Il y a des artistes qui arrivent dans la musique après avoir toujours su qu’ils y étaient destinés. Et puis il y a ceux qui empruntent des chemins plus inattendus avant de trouver leur véritable voix. John Metza appartient clairement à cette deuxième catégorie.
L’auteur-compositeur-interprète abénaki poursuit son parcours musical avec la sortie de Camelia, un nouveau single qui sera disponible le 21 juin prochain sur toutes les plateformes numériques. Une date loin d’être choisie au hasard puisqu’elle coïncide avec la 30e Journée nationale des peuples autochtones, un moment particulièrement symbolique pour un artiste dont la démarche est profondément liée à ses racines et à son identité.
Pour ceux qui découvrent encore son univers, John Metza n’a pas toujours évolué dans le milieu artistique. Pendant plusieurs années, il a travaillé dans le domaine de la construction avant de prendre une décision qui allait changer le cours de sa vie : revenir à l’essentiel, renouer avec son héritage abénaki et se consacrer pleinement à la musique.
Une trajectoire inspirante qui nourrit aujourd’hui son œuvre et son discours. À travers ses chansons, il souhaite rappeler qu’il n’est jamais trop tard pour réinventer sa vie, suivre ses aspirations et emprunter une nouvelle direction.
Après avoir attiré l’attention avec les singles Sorry et The Man on the Mountain, John Metza continue de construire un univers personnel où les récits intimes croisent des thèmes universels comme l’identité, la transmission et la quête de sens.
Avec Camelia, l’artiste explore cette fois une émotion que beaucoup connaissent : cette fascination pour une rencontre, réelle ou imaginaire, capable de faire naître mille possibilités dans notre esprit. Ces histoires que l’on construit parfois à partir d’un regard, d’un instant ou d’un simple souvenir. Des histoires qui prennent tellement de place qu’elles semblent parfois plus vraies dans notre imagination que dans la réalité.
Musicalement, le morceau puise dans les racines du folk, du country et du blues. On y retrouve notamment les contributions de Mario Légaré à la contrebasse et de Raphaël D’Amour à la mandoline, deux instruments qui apportent chaleur et authenticité à l’ensemble.

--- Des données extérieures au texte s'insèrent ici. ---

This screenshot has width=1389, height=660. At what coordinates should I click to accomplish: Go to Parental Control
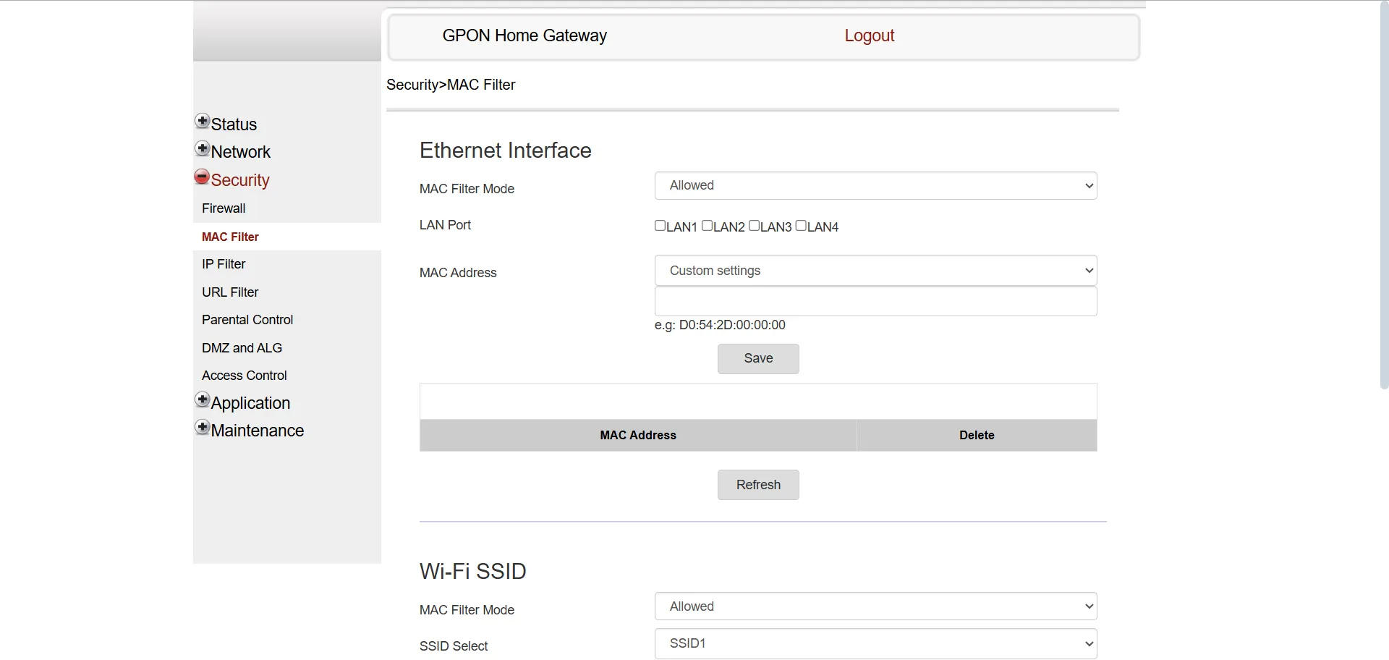click(247, 319)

À l’écoute, on pense autant aux grandes figures intemporelles comme Johnny Cash et Elvis Presley qu’à la nouvelle génération du néo-country représentée par Zach Bryan ou Chris Stapleton. Un équilibre intéressant entre tradition et modernité qui donne à Camelia une couleur particulièrement accessible.
Mais au-delà de ses influences musicales, ce qui distingue surtout John Metza, c’est sa sincérité. Sa voix porte quelque chose de profondément humain, sans artifices. Une qualité qui n’a pas échappé à Samian, fondateur de Nikamo Productions, qui a choisi de signer l’artiste au sein de son label.
Fondée en 2021, Nikamo Productions s’est donné pour mission de soutenir les artistes indépendants issus de différentes cultures et de favoriser une meilleure représentation des réalités autochtones dans l’industrie musicale québécoise. L’arrivée de John Metza dans cette famille artistique s’inscrit parfaitement dans cette vision.
La sortie de Camelia marque également le début du compte à rebours vers un projet particulièrement attendu : son premier album complet, dont le lancement est prévu le 5 août prochain dans le cadre du festival Présence Autochtone. Un événement qui coïncidera aussi avec les célébrations entourant les cinq ans de Nikamo Productions.
Réalisé par François Lalonde, connu notamment pour son travail auprès de Jean Leloup et Lhasa De Sela, l’album s’annonce comme une étape importante dans la carrière de l’artiste.
Avec Camelia, John Metza confirme en tout cas qu’il est bien plus qu’une découverte émergente. Il est la preuve qu’un nouveau départ peut parfois mener exactement là où l’on devait être depuis le début.